_Exercise_
Arrange the stretch of the listing from the line that contains "You are a computer-use" through the line that contains "point(798,771)" as a two-column CSV headed text and answer, with one row per entry. Enclose each field in double quotes and replace any line breaks inside a field with spaces.

_Given data_
╭──

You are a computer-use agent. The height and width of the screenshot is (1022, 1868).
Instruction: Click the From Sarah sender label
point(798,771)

╰──
╭──

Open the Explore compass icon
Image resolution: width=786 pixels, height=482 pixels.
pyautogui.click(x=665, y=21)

╰──
╭──

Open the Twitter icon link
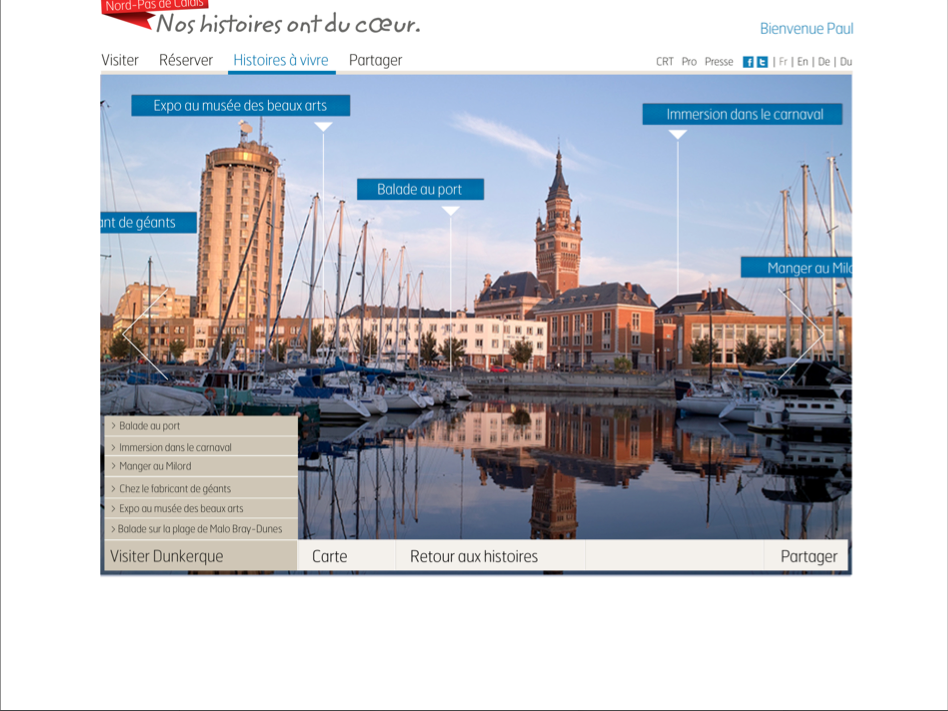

╰──

_Result for this exercise_
text,answer
"You are a computer-use agent. The height and width of the screenshot is (1022, 1868). Instruction: Click the From Sarah sender label","point(798,771)"